Clean group rings over localizations of rings of integers

TL;DR

This paper characterizes when group rings over localizations of rings of integers in number fields are clean, extending previous results to more general algebraic number fields and specific classes like cyclotomic and quadratic fields.

Contribution

It provides a complete characterization of the cleanness of group rings over localizations of rings of integers in algebraic number fields, generalizing earlier work on integers.

Findings

Characterization for cyclotomic fields

Results for quadratic fields

Extension of previous cleanness criteria

Abstract

A ring $R$ is said to be clean if each element of $R$ can be written as the sum of a unit and an idempotent.

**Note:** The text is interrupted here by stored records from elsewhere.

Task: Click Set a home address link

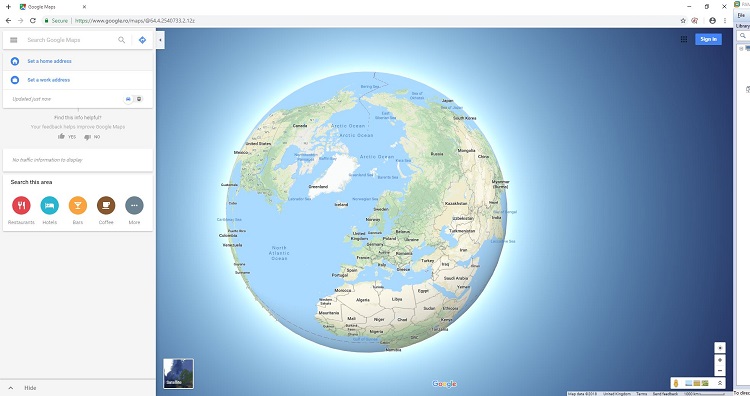Action: tap(49, 61)
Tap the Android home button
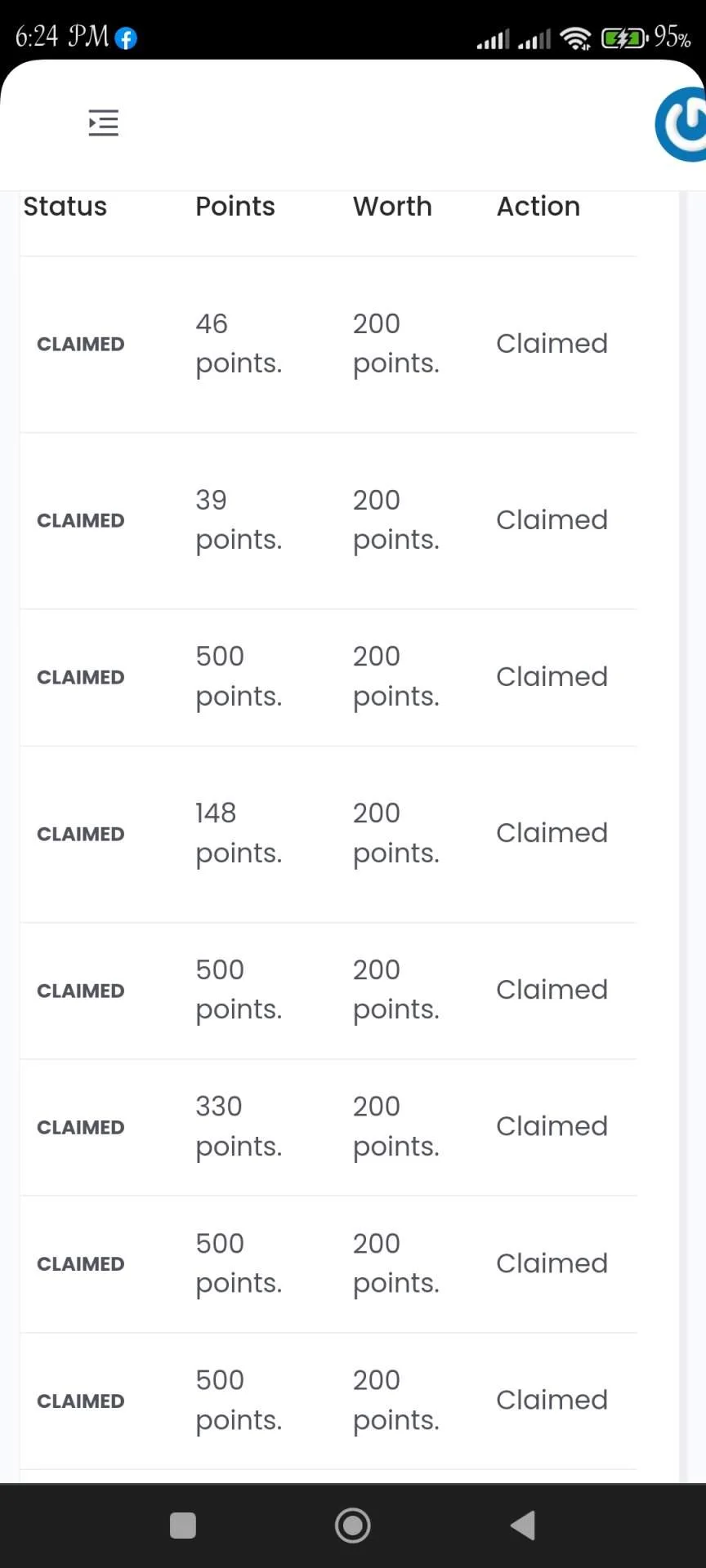Viewport: 706px width, 1568px height. coord(353,1525)
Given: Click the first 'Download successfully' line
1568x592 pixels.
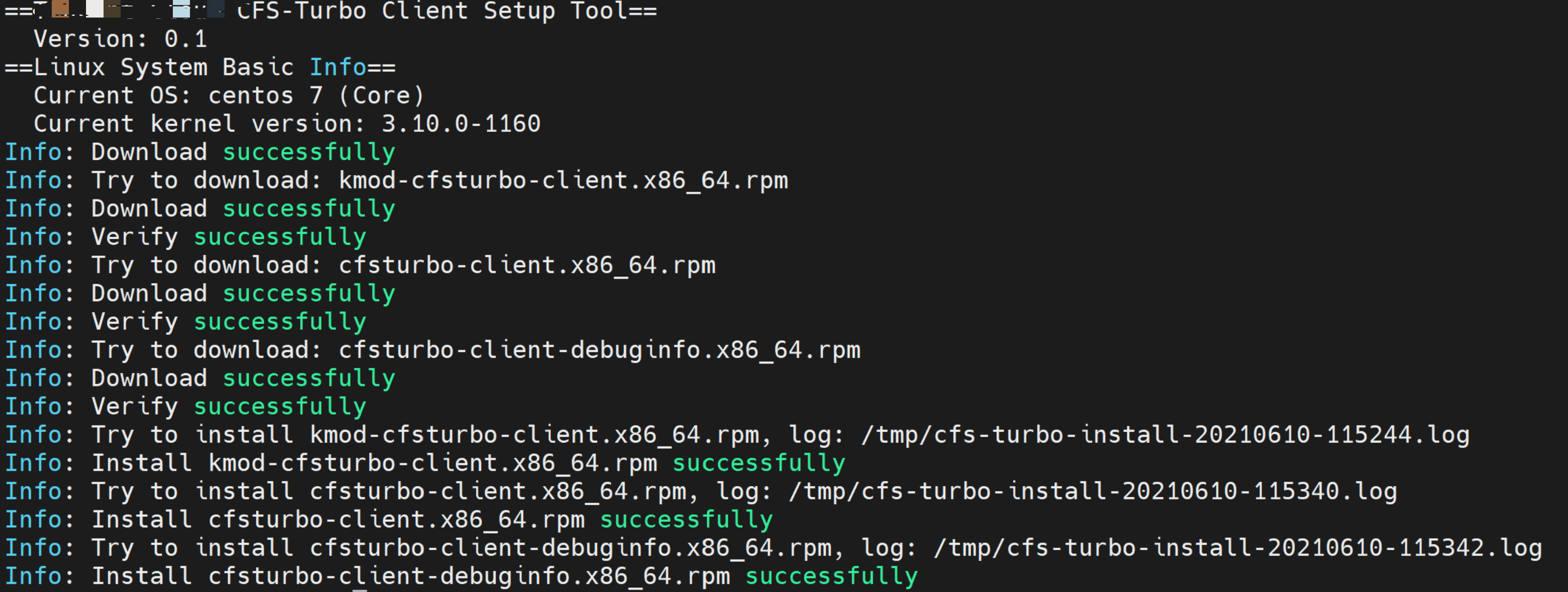Looking at the screenshot, I should point(200,152).
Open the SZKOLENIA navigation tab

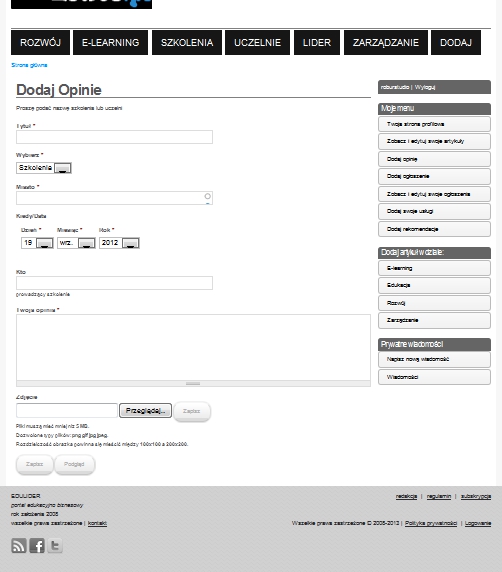tap(187, 43)
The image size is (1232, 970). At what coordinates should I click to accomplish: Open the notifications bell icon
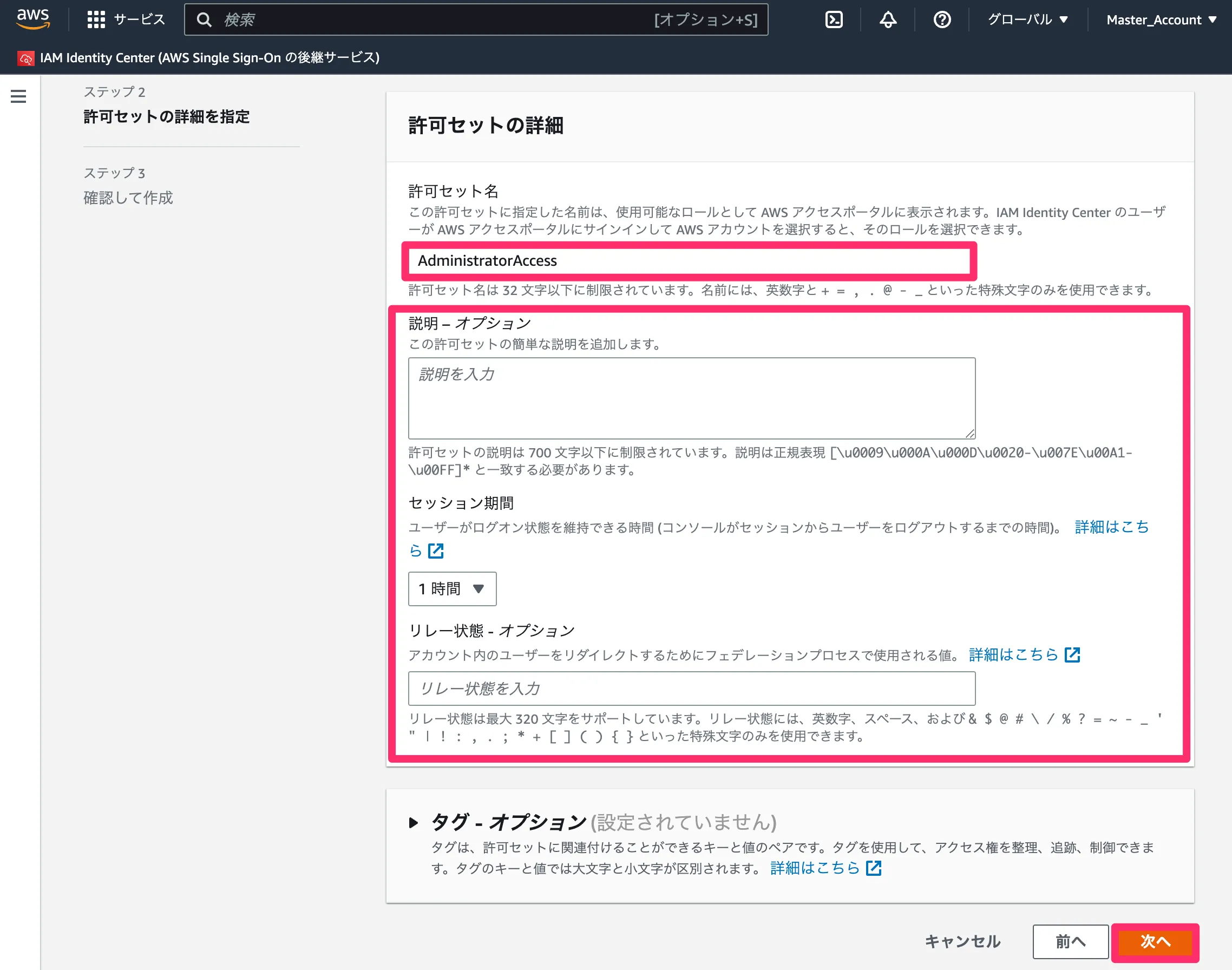point(888,20)
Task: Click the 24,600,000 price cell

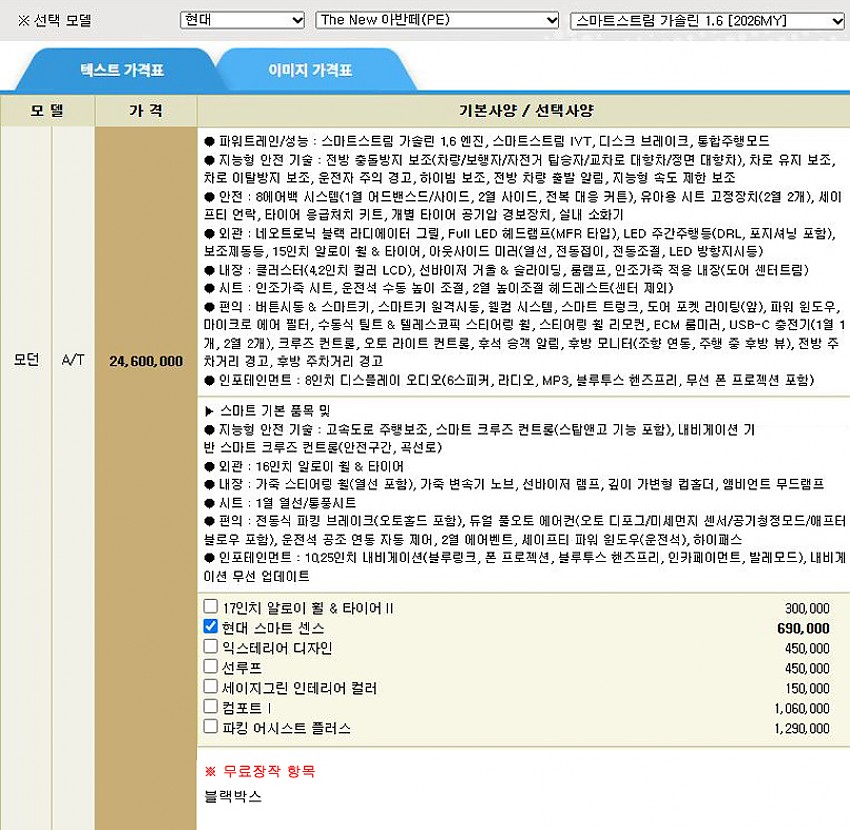Action: 146,361
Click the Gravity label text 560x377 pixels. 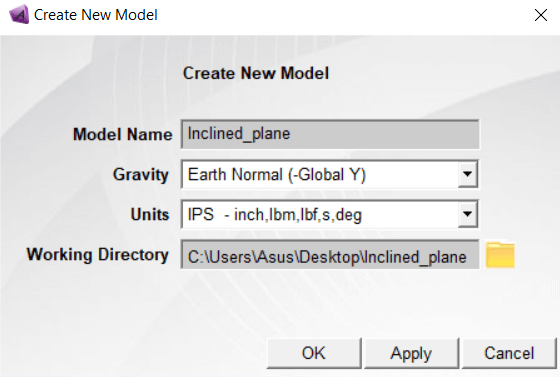pos(141,175)
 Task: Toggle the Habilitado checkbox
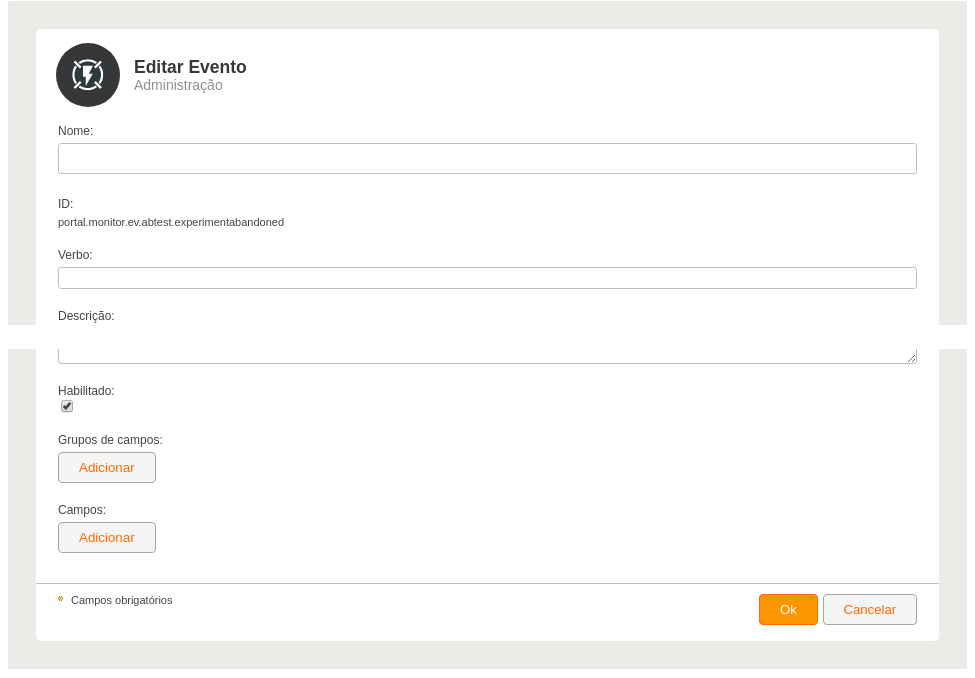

In a recent article (J. Algebra, 405 (2014), 168-178), Immormino and McGoven characterized when the group ring $\mathbb Z_{(p)}[C_n]$ is clean, where $\mathbb Z_{(p)}$ is the localization of the integers at the prime $p$. In this paper, we consider a more general setting. Let $K$ be an algebraic number field, $\mathcal O_K$ be its ring of integers, and $R$ be a localization of $\mathcal O_K$ at some prime ideal. We investigate when $R[G]$ is clean, where $G$ is a finite abelian group, and obtain a complete characterization for such a group ring to be clean for the case when $K=\mathbb Q(\zeta_n)$ is a cyclotomic field or $K=\mathbb Q(\sqrt{d})$ is a quadratic field.